Publicado em 16 de fevereiro de 2013

Por Paloma Savedra

Rio – A sétima colocação da Portela pode ter sido o estopim para mudanças na direção da Águia de Madureira. O clima na Azul e Branca é tenso: criticada por torcedores, agora a gestão do presidente Nilo Figueiredo é alvo de reprimendas de Monarco, da Velha Guarda. Segundo o baluarte — que integrará chapa que disputará o comando da agremiação —, “a Portela está em maus lençóis”. Já Nilo afirma que foi responsável por levantar a escola e criticou as notas dos jurados.
Para Monarco, os rumos da Azul e Branca são preocupantes. Em entrevista a uma rádio, o sambista declarou que “tem gente no comando que não ama a escola e, assim, não pode dar certo”. Ao Dia, o bamba foi conciso: “Não tenho mais o que falar. Todo mundo sabe que a Portela não fez um bom Carnaval. A gente espera melhorar”.
Nilo preferiu evitar polêmica: “Não ouvi isso dele, que pode me procurar a qualquer hora. Agora, dizerem que a Portela não está num bom caminho, não sei o que é. Temos lutado muito para conseguir um resultado melhor. Não entendi as notas baixas. Todos que viram a escola a aplaudiram”.

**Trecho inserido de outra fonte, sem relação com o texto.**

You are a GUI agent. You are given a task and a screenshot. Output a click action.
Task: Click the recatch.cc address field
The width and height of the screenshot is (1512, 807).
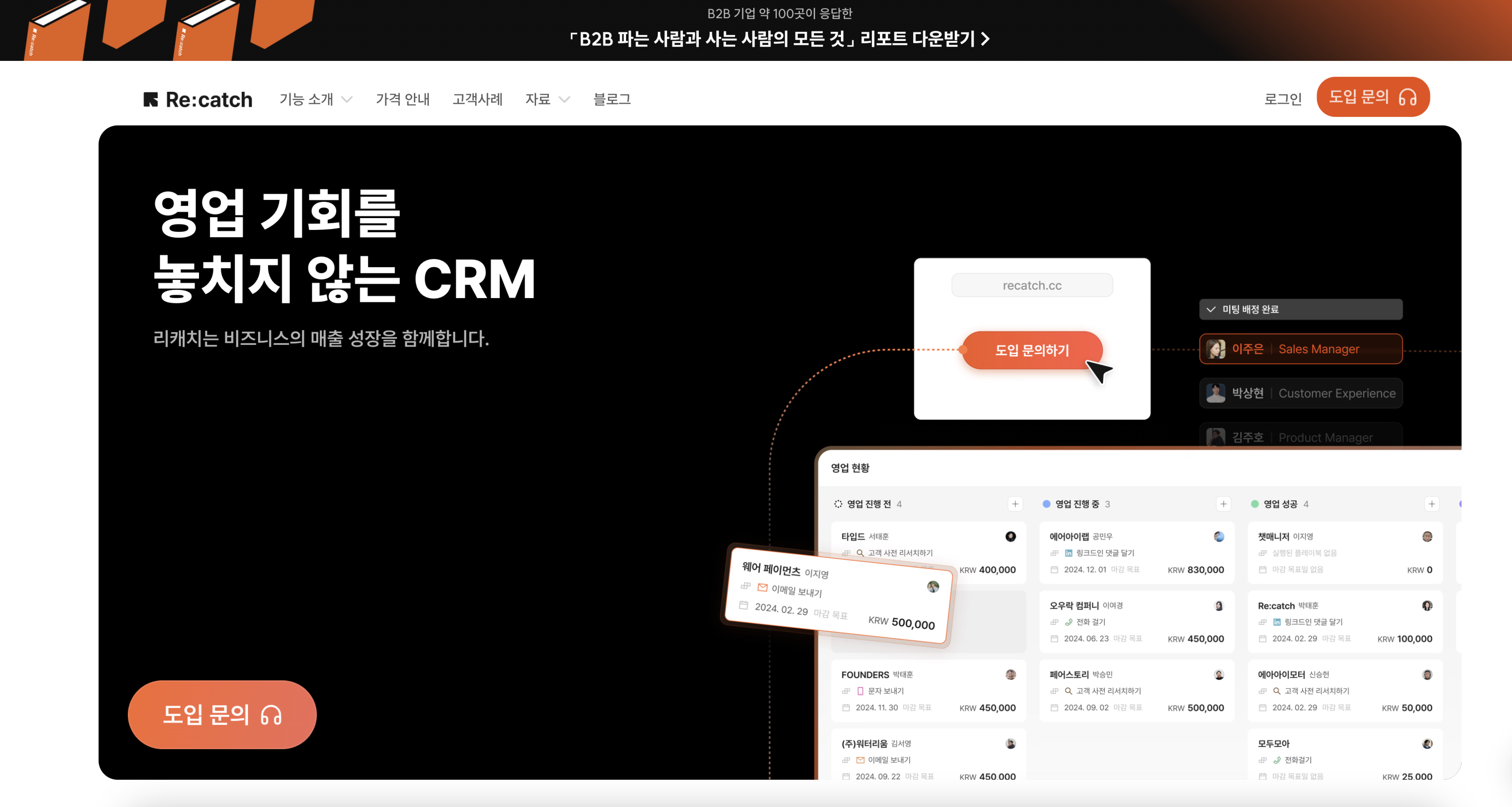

Monarco vai fazer parte, como presidente de honra, da ‘Portela Verdade’, chapa de oposição na eleição marcada para maio. O candidato a presidente é Serginho Procópio, filho do lendário Osmar do Cavaco e integrante da Velha Guarda Show — apontado pelo próprio Monarco como seu sucessor. O portelense Marcos Falcon, ex-PM e sócio benemérito, será o vice.
Sobre a presença de Monarco na chapa de oposição, Nilo dispara: “É momento de eleição. Cada um está num lado, eu não sei em qual ele está”.